Dataset entries:
BEGIN
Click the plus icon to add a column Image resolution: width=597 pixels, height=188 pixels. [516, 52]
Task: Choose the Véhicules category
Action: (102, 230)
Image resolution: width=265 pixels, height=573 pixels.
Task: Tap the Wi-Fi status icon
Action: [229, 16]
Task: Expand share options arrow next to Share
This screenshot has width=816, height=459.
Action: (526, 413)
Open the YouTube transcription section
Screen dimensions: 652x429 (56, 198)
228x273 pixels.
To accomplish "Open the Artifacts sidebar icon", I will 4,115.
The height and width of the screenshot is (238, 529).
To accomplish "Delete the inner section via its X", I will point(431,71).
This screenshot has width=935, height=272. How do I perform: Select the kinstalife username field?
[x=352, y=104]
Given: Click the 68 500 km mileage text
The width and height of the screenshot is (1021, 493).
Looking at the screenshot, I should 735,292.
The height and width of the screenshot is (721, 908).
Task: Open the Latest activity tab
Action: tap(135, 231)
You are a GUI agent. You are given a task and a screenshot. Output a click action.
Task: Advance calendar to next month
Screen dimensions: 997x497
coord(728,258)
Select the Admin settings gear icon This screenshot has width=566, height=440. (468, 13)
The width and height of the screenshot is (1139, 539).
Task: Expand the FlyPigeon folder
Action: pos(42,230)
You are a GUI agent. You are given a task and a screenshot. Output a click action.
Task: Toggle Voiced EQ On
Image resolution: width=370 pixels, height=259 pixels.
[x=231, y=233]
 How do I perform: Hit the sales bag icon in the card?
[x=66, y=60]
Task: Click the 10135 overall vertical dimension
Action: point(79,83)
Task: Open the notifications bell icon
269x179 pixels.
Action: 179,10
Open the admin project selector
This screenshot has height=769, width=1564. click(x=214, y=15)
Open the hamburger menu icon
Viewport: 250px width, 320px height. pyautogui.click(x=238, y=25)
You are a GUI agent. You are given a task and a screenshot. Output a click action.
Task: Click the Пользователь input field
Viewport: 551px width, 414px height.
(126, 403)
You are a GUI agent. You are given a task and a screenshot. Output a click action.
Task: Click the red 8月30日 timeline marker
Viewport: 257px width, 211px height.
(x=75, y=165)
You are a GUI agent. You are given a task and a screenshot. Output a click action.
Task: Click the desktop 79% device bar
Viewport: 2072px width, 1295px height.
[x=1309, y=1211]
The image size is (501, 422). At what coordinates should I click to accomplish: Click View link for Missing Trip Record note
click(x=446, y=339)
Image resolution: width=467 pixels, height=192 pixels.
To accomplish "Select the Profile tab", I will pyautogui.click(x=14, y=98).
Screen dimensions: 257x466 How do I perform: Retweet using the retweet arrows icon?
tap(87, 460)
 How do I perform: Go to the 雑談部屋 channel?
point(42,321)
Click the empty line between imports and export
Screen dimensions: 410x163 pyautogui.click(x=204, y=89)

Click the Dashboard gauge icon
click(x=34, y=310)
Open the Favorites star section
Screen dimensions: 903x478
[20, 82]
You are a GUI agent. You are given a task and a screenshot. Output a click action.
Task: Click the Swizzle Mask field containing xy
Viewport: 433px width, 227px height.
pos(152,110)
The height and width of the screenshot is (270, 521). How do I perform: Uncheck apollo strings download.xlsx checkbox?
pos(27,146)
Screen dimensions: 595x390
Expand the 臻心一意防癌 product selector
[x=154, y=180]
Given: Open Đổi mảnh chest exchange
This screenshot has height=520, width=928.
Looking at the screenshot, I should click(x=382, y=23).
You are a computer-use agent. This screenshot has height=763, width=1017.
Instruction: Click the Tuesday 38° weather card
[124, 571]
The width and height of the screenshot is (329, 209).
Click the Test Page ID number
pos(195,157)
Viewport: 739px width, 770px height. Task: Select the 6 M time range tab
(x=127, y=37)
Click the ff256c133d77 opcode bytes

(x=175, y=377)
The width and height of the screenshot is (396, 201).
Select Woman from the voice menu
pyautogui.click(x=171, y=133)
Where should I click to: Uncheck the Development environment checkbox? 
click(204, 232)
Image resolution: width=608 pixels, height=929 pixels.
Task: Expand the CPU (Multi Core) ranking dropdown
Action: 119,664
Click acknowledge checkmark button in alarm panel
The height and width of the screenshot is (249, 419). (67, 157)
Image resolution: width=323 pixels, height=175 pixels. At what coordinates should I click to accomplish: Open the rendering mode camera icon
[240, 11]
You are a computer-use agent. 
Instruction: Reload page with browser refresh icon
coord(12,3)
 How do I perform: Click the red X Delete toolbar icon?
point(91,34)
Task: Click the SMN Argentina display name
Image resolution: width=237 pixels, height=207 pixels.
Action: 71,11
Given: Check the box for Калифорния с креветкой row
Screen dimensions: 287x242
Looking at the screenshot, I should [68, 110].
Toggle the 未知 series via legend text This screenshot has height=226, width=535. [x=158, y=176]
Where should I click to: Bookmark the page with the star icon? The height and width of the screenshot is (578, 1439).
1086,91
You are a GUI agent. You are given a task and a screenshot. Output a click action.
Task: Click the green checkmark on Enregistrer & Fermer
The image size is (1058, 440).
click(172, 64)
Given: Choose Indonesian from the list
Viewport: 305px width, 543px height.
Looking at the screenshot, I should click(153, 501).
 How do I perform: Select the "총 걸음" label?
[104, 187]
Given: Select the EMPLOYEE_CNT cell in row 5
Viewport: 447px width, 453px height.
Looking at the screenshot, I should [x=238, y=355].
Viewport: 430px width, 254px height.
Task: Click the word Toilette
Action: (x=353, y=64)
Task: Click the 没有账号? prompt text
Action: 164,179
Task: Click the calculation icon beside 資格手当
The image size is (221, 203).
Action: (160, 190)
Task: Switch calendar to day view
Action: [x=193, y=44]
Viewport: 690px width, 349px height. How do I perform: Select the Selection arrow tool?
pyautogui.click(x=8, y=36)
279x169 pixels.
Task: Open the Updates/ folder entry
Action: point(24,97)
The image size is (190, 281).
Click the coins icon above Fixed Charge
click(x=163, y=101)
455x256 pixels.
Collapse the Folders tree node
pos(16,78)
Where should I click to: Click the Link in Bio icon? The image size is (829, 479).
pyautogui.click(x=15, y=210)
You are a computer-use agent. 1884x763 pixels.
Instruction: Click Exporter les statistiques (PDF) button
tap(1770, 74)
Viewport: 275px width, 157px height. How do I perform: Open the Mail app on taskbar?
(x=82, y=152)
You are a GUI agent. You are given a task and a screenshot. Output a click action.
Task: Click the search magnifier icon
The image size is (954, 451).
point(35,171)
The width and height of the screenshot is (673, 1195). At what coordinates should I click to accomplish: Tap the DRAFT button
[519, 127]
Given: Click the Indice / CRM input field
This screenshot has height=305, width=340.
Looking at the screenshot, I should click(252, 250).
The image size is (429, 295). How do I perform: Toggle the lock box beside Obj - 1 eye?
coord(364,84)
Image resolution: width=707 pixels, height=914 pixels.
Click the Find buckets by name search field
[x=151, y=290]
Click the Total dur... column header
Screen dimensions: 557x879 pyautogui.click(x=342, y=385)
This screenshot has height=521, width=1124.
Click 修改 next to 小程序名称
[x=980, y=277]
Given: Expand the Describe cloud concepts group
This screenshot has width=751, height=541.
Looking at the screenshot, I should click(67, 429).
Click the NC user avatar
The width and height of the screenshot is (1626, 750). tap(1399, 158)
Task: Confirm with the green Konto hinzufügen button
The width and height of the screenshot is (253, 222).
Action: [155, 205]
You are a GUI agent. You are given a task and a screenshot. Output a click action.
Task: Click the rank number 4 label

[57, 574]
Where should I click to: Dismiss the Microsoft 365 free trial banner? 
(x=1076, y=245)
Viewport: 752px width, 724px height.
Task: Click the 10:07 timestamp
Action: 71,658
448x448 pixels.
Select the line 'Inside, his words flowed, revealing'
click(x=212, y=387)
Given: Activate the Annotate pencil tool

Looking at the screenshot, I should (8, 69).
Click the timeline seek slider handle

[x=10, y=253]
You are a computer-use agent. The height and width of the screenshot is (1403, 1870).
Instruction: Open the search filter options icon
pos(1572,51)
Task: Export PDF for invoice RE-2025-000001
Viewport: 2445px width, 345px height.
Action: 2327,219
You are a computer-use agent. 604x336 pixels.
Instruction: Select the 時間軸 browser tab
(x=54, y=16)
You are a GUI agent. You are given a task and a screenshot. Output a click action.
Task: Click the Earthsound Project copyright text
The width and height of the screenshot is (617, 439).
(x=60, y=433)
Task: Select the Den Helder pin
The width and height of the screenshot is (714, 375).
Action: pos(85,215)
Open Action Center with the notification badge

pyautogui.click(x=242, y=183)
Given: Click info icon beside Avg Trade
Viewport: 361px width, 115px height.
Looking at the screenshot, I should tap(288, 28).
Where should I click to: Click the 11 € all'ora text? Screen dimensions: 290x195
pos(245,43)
END
▶ **Goal of the exercise**: Where a line of the entries contains "computer", report that line.

▶ **Task result**:
You are a computer-use agent. This screenshot has height=763, width=1017.
You are a computer-use agent. 
You are a computer-use agent. 1884x763 pixels.
You are a computer-use agent. The height and width of the screenshot is (1403, 1870).
You are a computer-use agent. 604x336 pixels.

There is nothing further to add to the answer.